Exercise brief — Render the material below as a numbered list, from the line with "Where should I" through the end of the material, both ends included. Leave out blank lines and pictures.

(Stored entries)
* * * *

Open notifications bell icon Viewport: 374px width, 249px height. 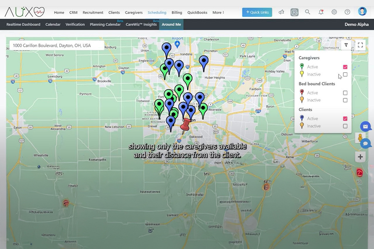[x=321, y=12]
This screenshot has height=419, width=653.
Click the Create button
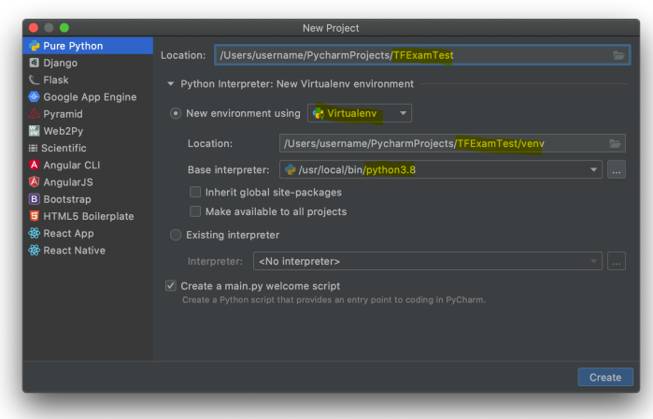[604, 377]
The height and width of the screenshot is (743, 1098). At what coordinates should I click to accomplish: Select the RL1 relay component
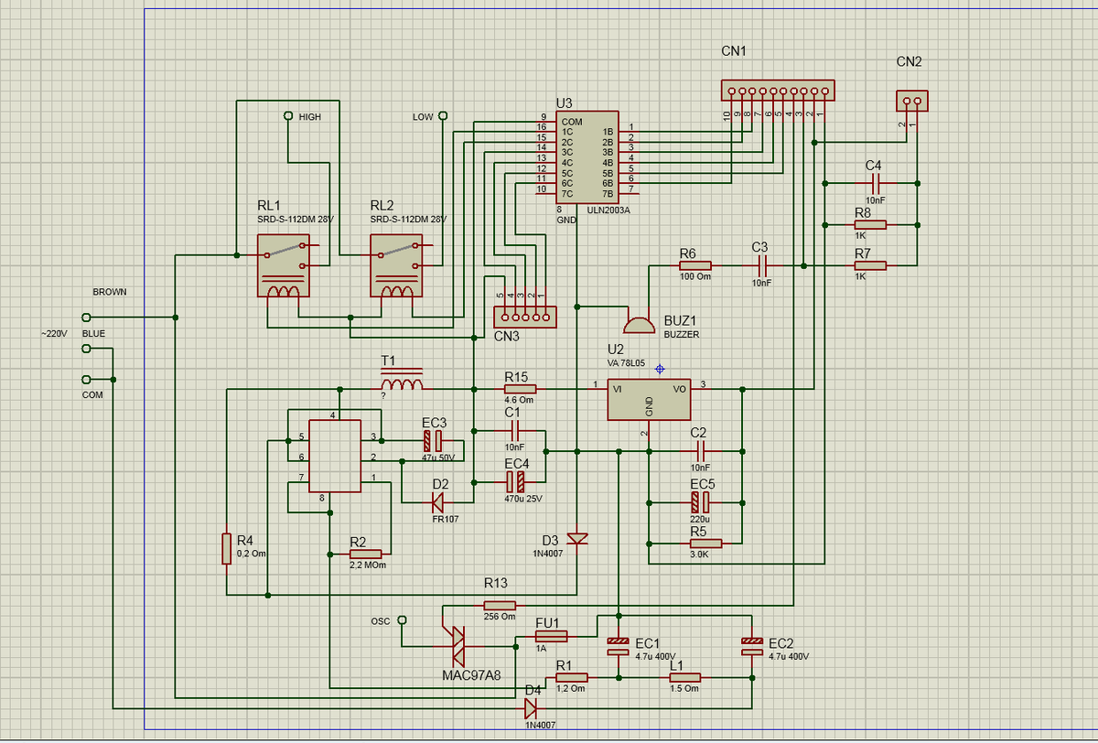[283, 264]
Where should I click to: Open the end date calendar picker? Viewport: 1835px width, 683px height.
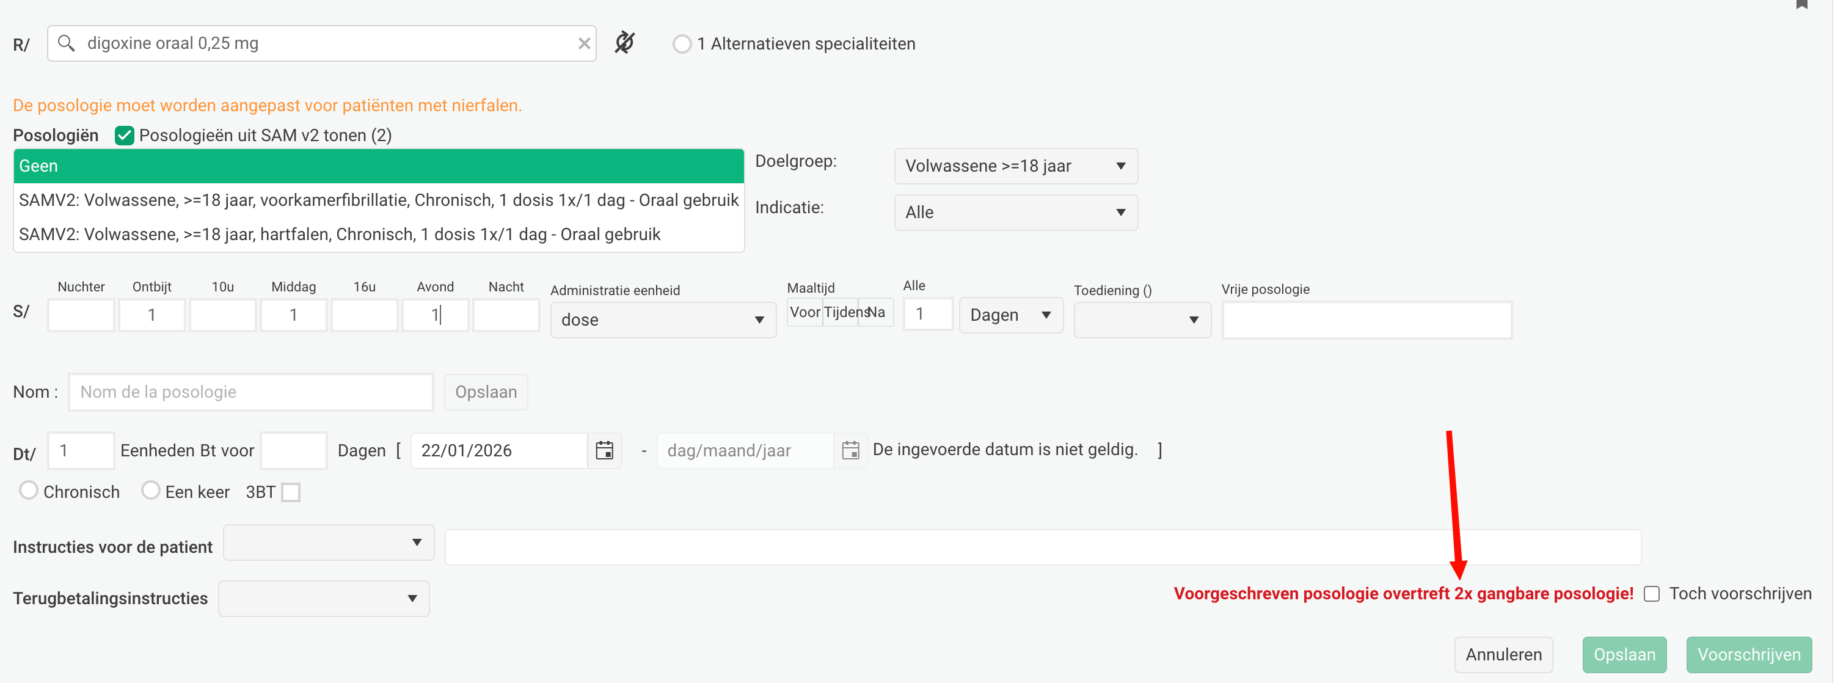(850, 450)
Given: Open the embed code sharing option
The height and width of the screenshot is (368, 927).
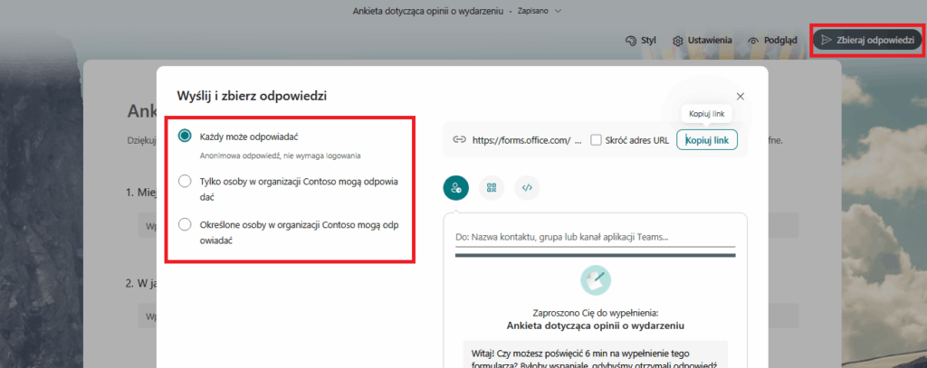Looking at the screenshot, I should click(527, 188).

* * * *

Output for this task —
1. Where should I click to: Open the end date calendar picker? Viewport: 1835px width, 683px height.
2. (850, 450)
3. Given: Open the embed code sharing option
4. The height and width of the screenshot is (368, 927).
5. Looking at the screenshot, I should click(527, 188).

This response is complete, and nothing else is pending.